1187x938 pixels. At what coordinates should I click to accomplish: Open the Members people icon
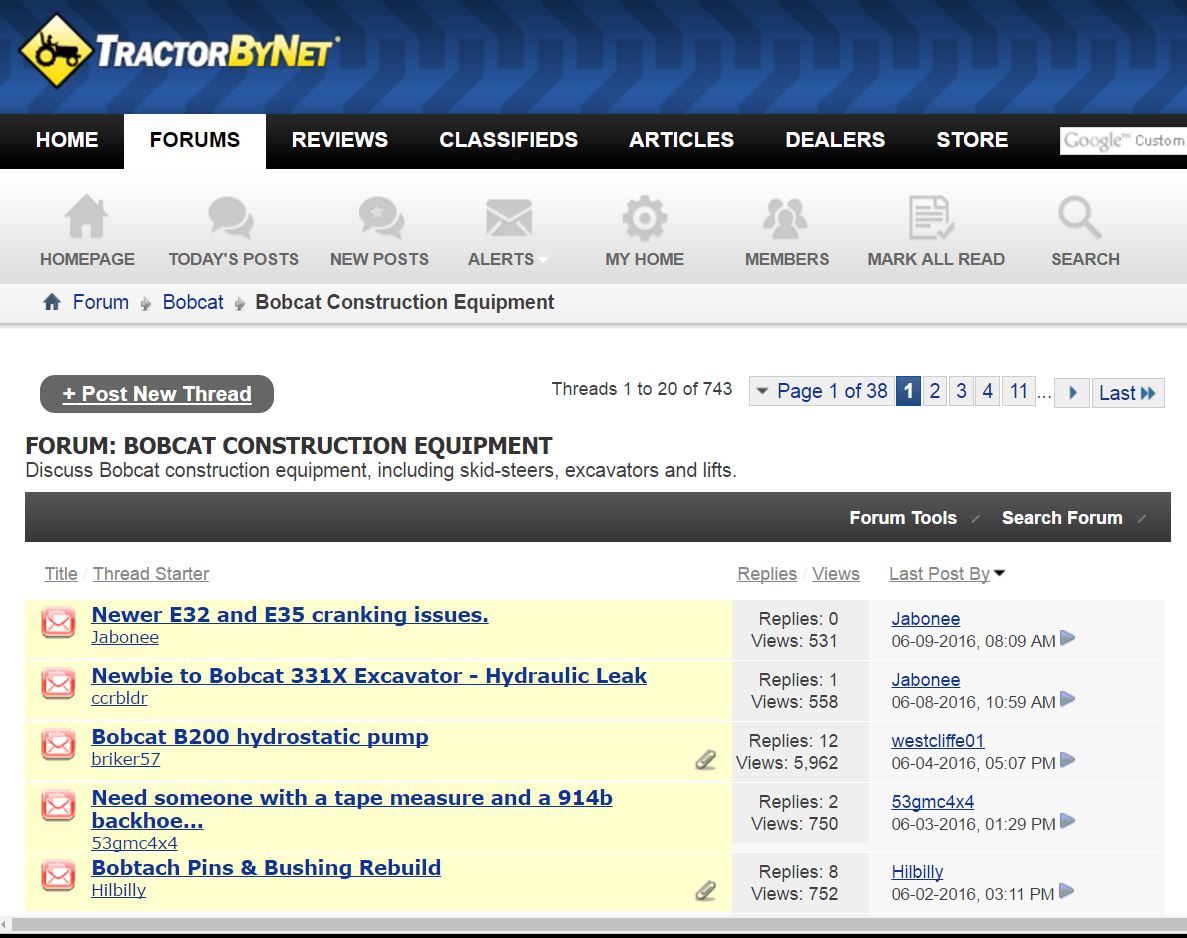coord(786,217)
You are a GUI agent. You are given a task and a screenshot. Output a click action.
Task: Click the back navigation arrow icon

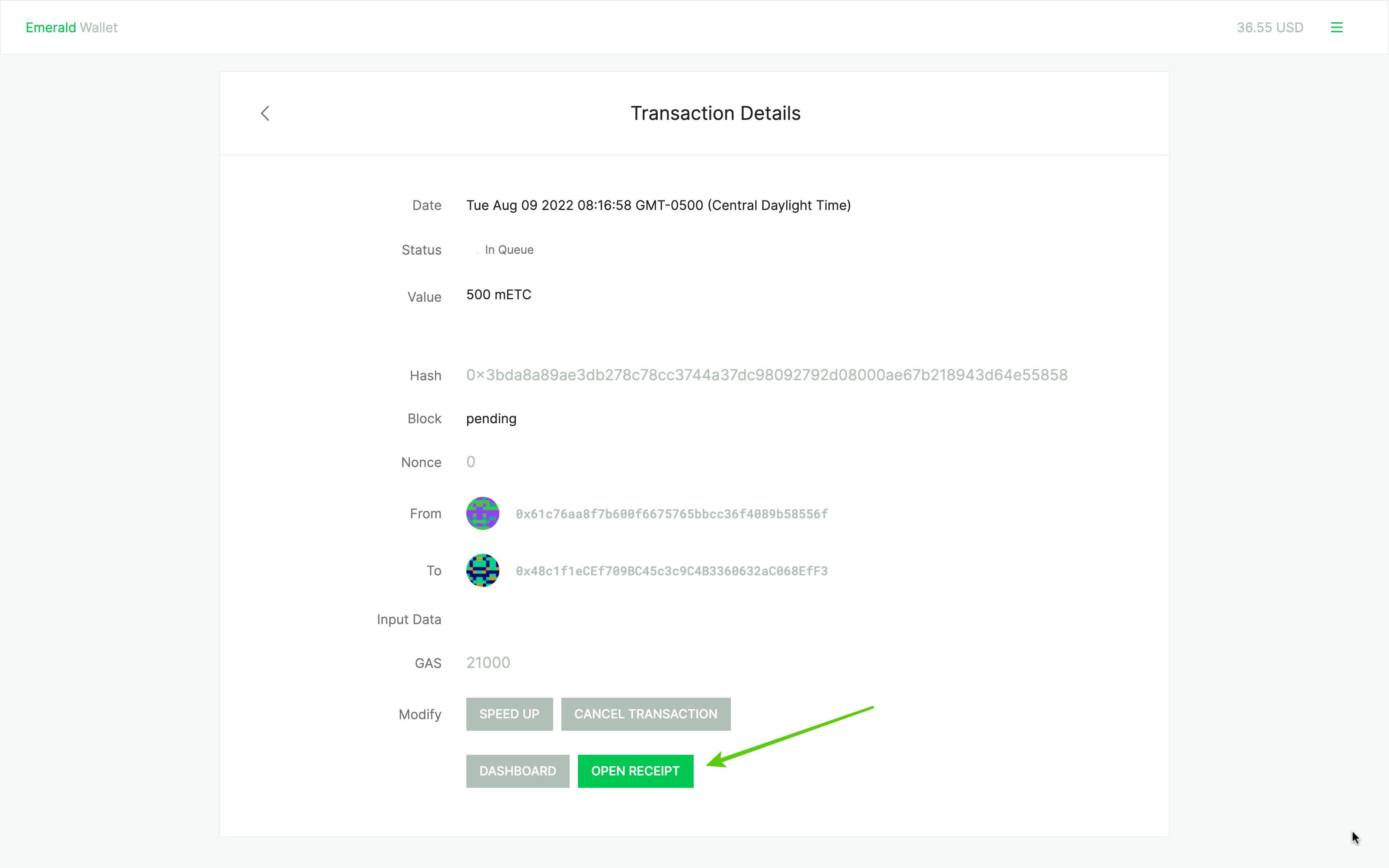(x=264, y=113)
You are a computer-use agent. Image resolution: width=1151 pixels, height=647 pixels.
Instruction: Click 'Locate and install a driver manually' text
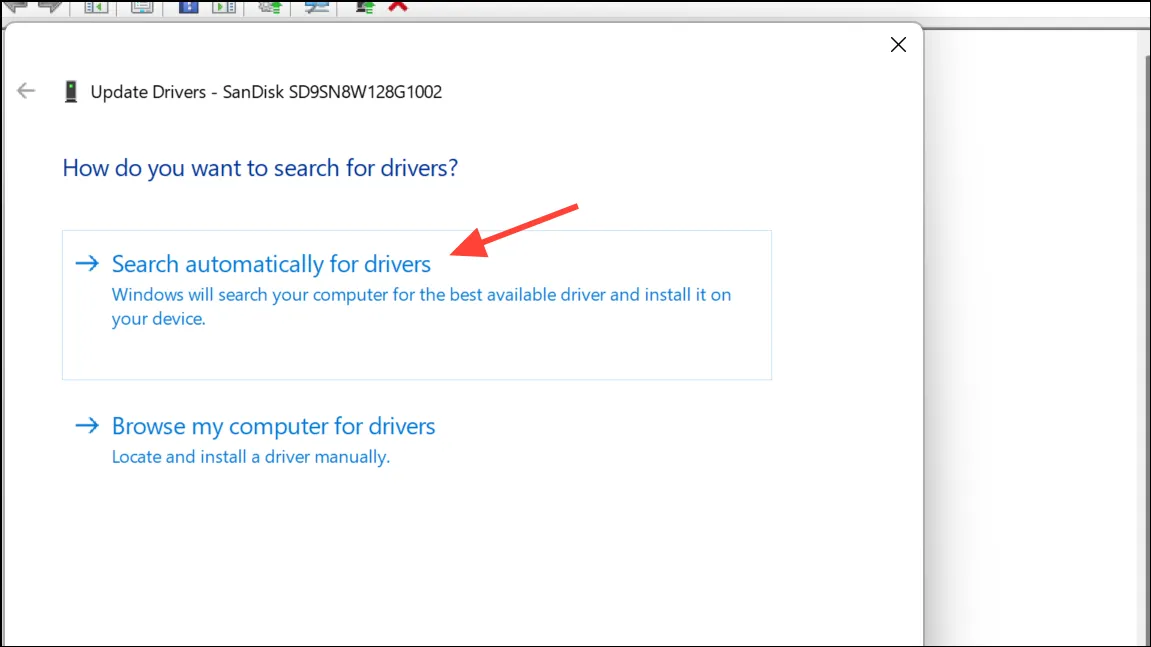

- - - -

ASSIGNMENT » What you return must match the records line for line, with the pictures left out.

EXERCISE OUTPUT »
1187x938 pixels. At what coordinates should I click to accomplish: Open the Members people icon
coord(786,217)
You are a GUI agent. You are given a task and a screenshot. Output a click action.
Task: Click the back navigation arrow icon

(x=264, y=113)
You are a computer-use agent. Image resolution: width=1151 pixels, height=647 pixels.
Instruction: Click 'Locate and install a driver manually' text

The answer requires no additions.